Directions for this task. Arrange the lines of the records between the line containing "How do I perform: Click the Lottery" and the line containing "Action: (97, 46)", inclusive, as a numbered list with blank lines omitted.
## BEGIN Information supplied
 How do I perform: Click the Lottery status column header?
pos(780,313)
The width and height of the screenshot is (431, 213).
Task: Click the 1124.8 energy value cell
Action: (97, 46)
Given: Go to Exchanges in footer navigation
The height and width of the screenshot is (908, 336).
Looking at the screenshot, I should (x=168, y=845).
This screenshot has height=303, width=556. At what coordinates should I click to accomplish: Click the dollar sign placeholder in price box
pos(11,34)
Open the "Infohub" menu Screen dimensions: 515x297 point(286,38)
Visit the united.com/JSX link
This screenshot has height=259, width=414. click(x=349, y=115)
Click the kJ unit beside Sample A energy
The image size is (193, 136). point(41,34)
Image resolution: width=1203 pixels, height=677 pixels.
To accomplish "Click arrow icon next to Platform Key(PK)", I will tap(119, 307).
## END Information supplied
## BEGIN Information supplied
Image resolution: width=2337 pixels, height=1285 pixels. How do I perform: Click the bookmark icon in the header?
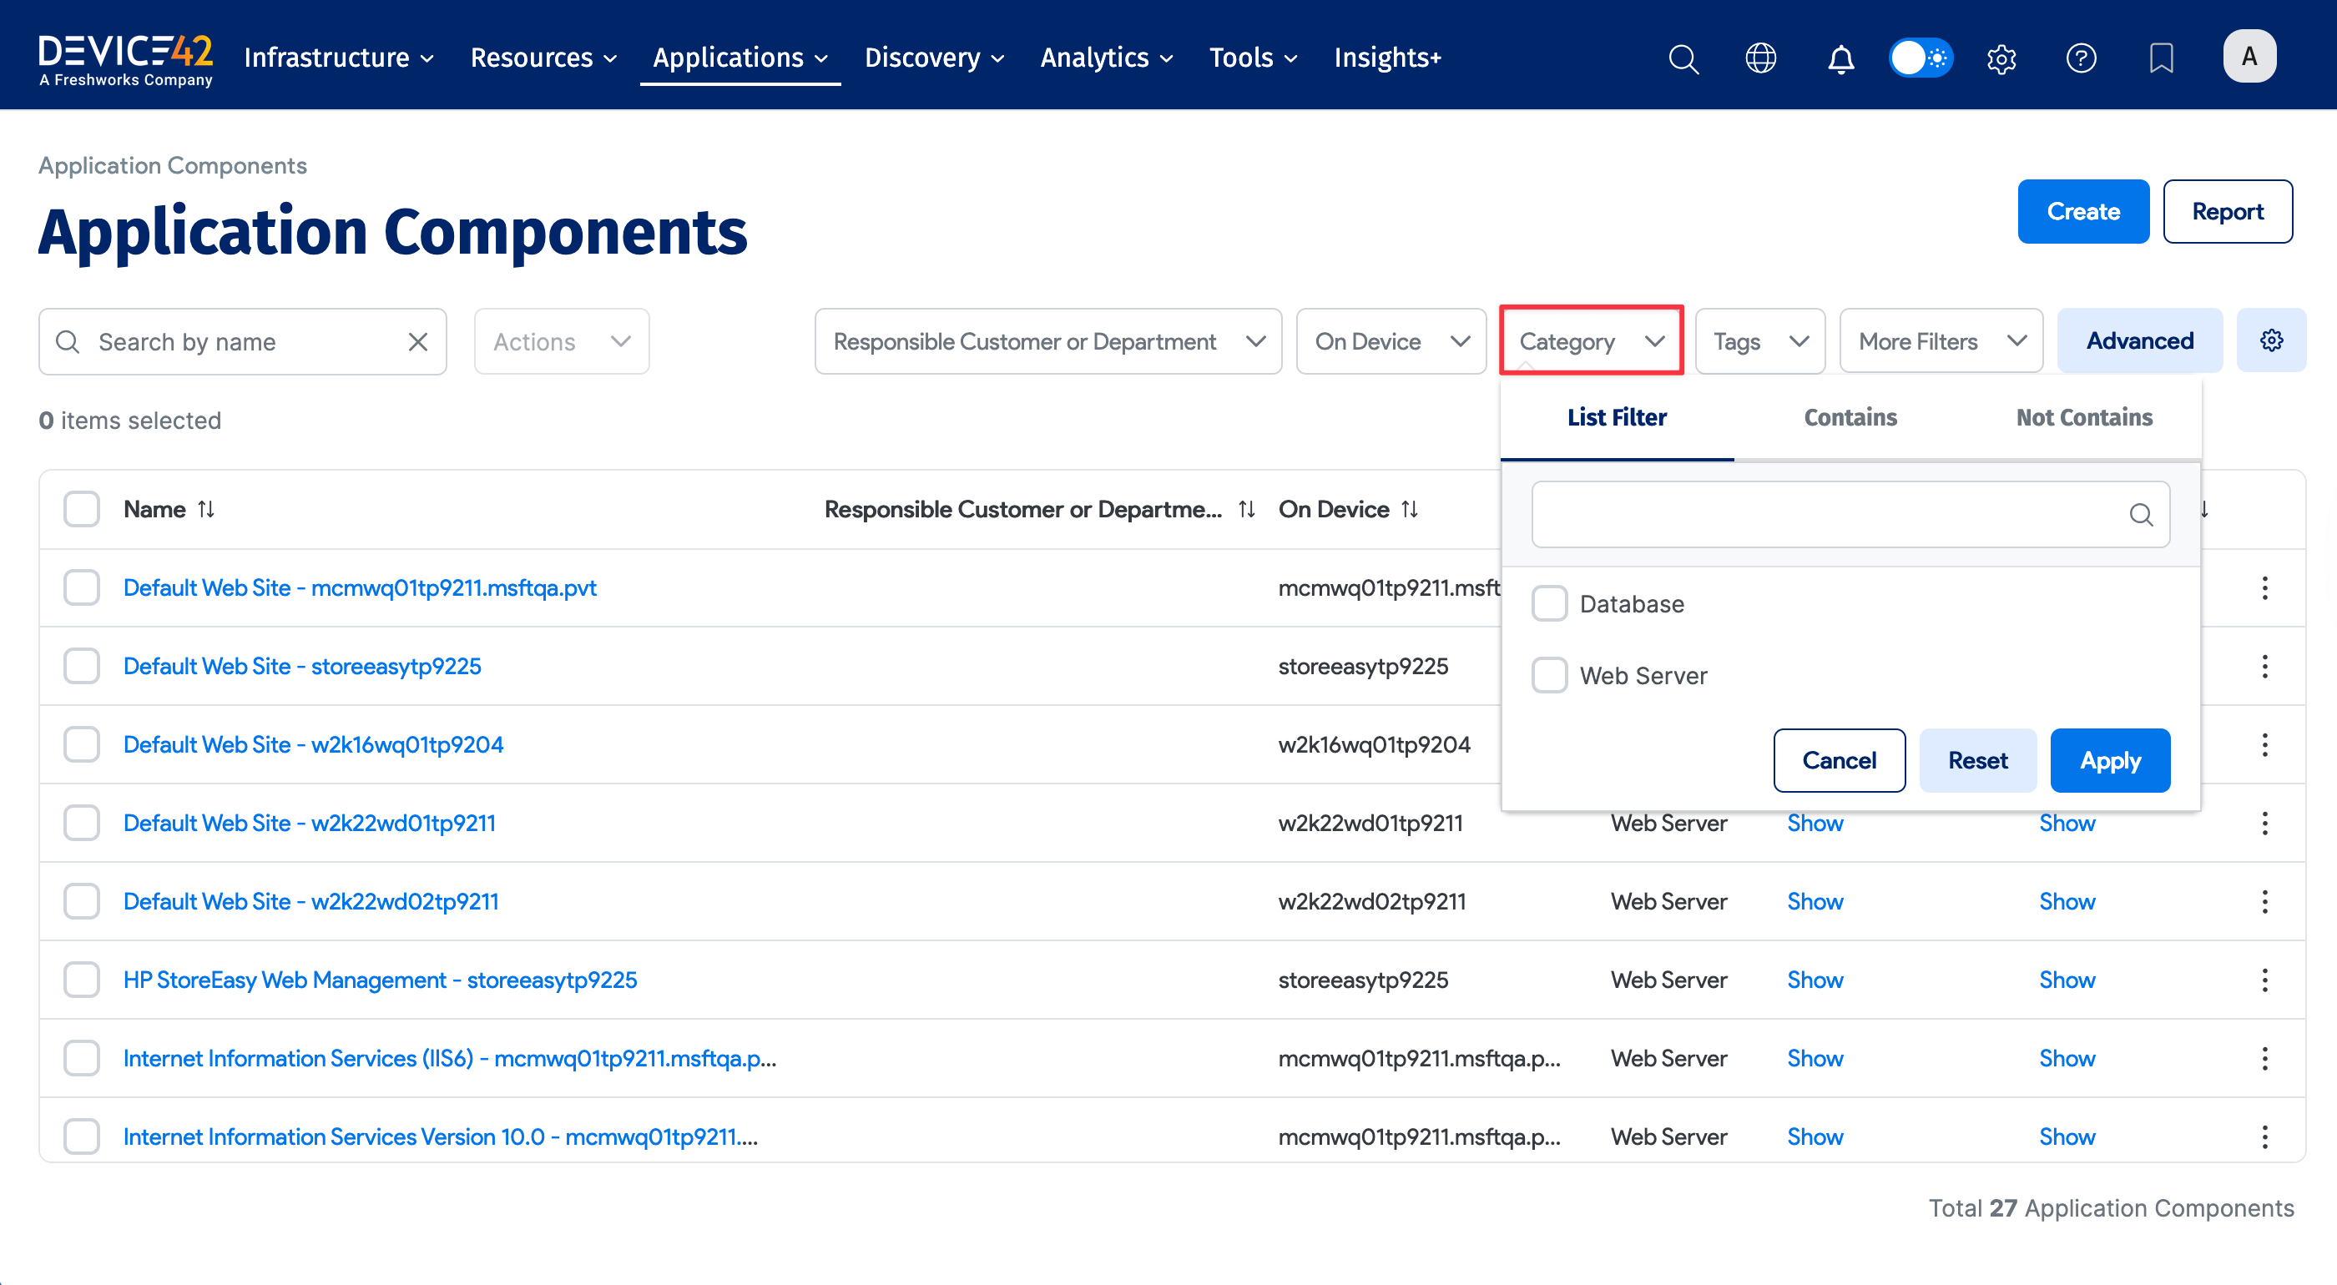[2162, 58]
## END Information supplied
Result.
1.  How do I perform: Click the Lottery status column header?
2. pos(780,313)
3. The width and height of the screenshot is (431, 213).
4. Task: Click the 1124.8 energy value cell
5. Action: (97, 46)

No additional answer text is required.